An 83-year-old woman with a history of multiple stroke risk factors was brought to the Emergency Department by her daughter who noticed her mother “sounded strange” during a phone conversation.

She was seen 45 minutes later by the triage nurse, who noted confusion, garbled speech, and a mild right facial droop. Neither the patient nor her daughter could pinpoint when the symptoms had begun. Her history included hypertension, heart disease, hypercholesterolemia, and possible transient ischemic attacks (TIAs).

Based on her assumption that the neurologic symptoms had started more than three hours prior, the triage nurse assigned the patient a triage score of 3, and directed her to the waiting room until a physician was available to examine her. Her daughter was told that her mother had likely had a stroke and would be given medication in the hospital. She was instructed to notify someone if her mother’s symptoms progressed while they were waiting.

Two hours after arrival, the patient’s daughter notified ED personnel that her mother had new onset of right-sided paralysis. She was told there were “many major cases” in the ED. The mother was taken to a room, and a little more than 3 hours after arriving in the ED, she was evaluated by the ED physician. They documented near-total right paralysis and possible initial symptom onset 4 hours prior.

A CT scan showed no acute hemorrhage. After a neurology consult and consideration of the event time course and the patient’s age, the ED physician decided not to administer thrombolytics. The patient received Plavix and was admitted to the floor. An MRI showed acute posterior temporal lobe and basal ganglia infarctions.

On her third day of hospitalization, the patient—whose symptoms and gait had been improving—fell while getting out of bed and was noted to have increased right-sided weakness. She was started on heparin. During her stay she was diagnosed with new versus paroxysmal atrial fibrillation.

Eight days after her stroke, the patient was transferred to a short-term rehabilitation center. Her facial droop resolved within one month; she has minimal right-sided incoordination and balance problems. Embarrassment over her mild expressive aphasia makes her reluctant to participate in certain activities.
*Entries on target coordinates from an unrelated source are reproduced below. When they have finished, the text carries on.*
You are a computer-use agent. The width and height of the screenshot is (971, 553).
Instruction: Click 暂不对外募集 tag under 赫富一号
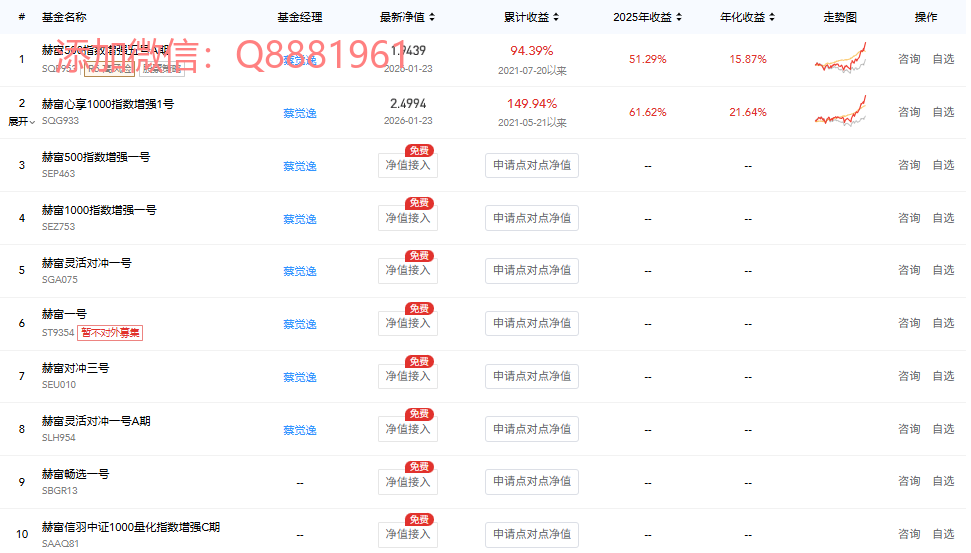(x=111, y=333)
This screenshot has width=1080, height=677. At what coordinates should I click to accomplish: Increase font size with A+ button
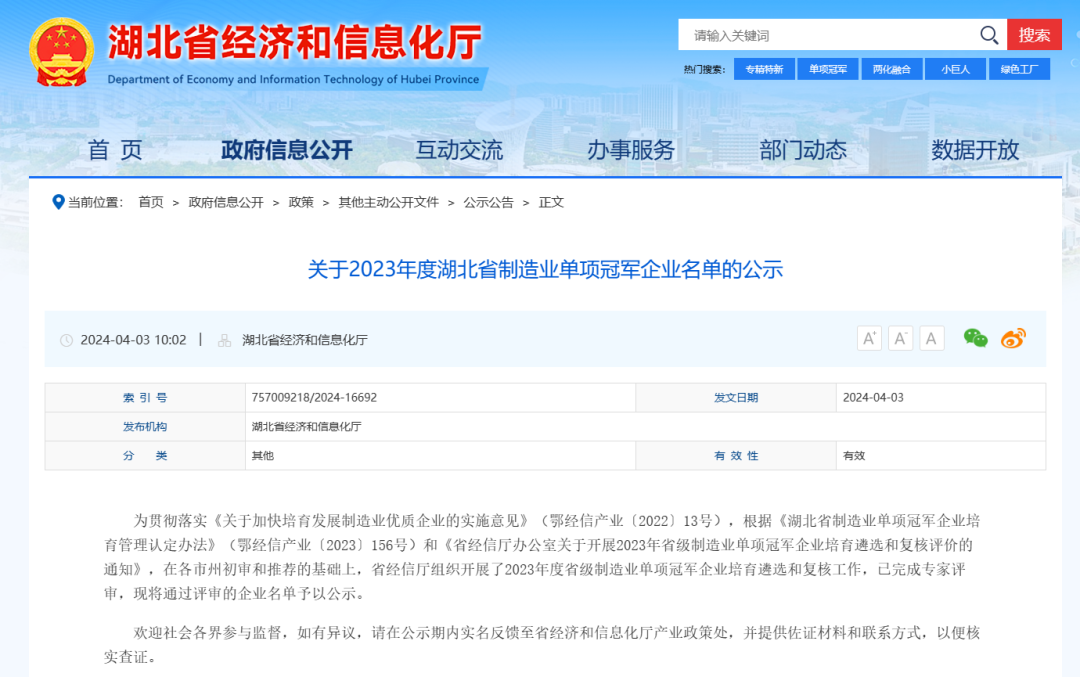(x=869, y=338)
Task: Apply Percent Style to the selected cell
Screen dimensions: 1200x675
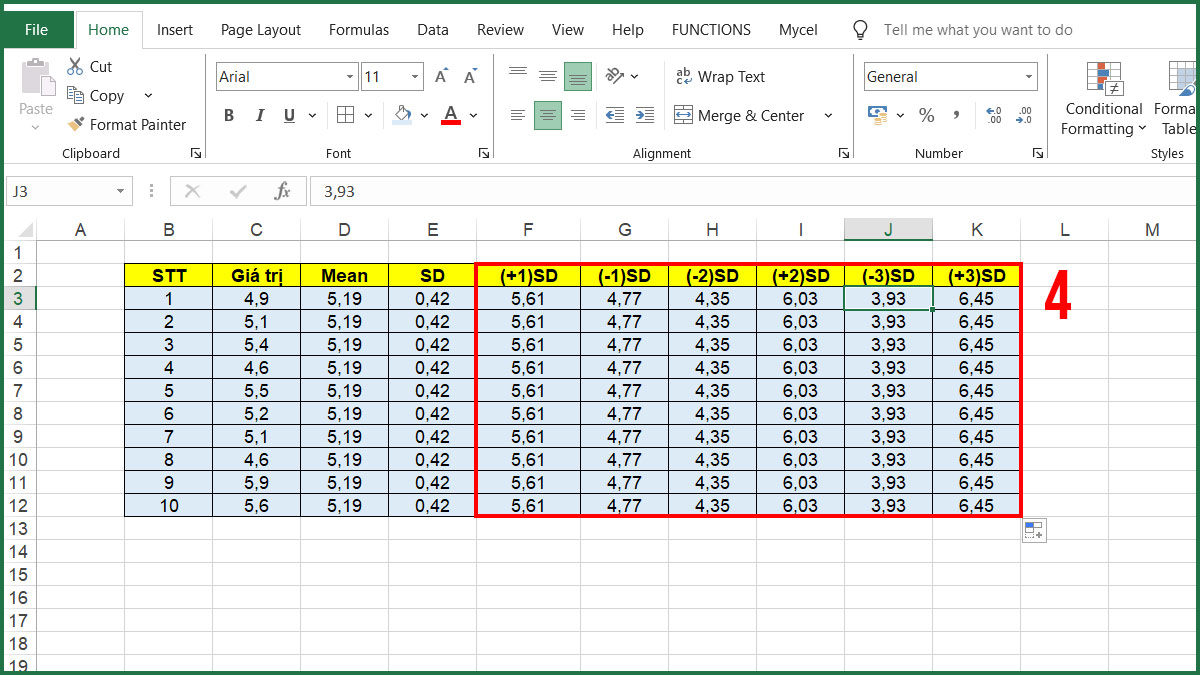Action: tap(927, 115)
Since her stroke, she has had falls resulting in a right hip fracture that required surgery and a right proximal humerus fracture.

The patient sued the triage nurse, claiming that a delay in proper diagnosis and treatment of an acute stroke led to permanent neurologic sequelae. The case was settled in the medium range.

To discuss the patient safety and risk management aspects of this case, we turn to Dr. Jonathan Einbinder. Dr. Einbinder is a general internist at Brigham and Women’s Hospital and Vice President of Advanced Data Analytics and Coding at CRICO.

Q.) Jonathan, it seemed like there needed to be a better process for stroke evaluation and then how to respond after the symptoms were identified. Could you walk us through that just a little bit?

A.) Sure and I think the important thing is to, in the situation of triage, to keep things as standard as possible and as simple as possible in terms of activating a system. And in this case, the triage nurse had to make a judgment as to whether the patient was having stroke symptoms. She also had to take a history and make a judgment as to how long those symptoms had been going on and whether the patient was within the window where prompt treatment might have been possible.

The triage nurse was doing this in the context of a busy emergency department. It sounds like they were actually at or over capacity at the time, and that’s something that should never enter into a triage decision yet, of course, we’re all human and, of course, it did and it does.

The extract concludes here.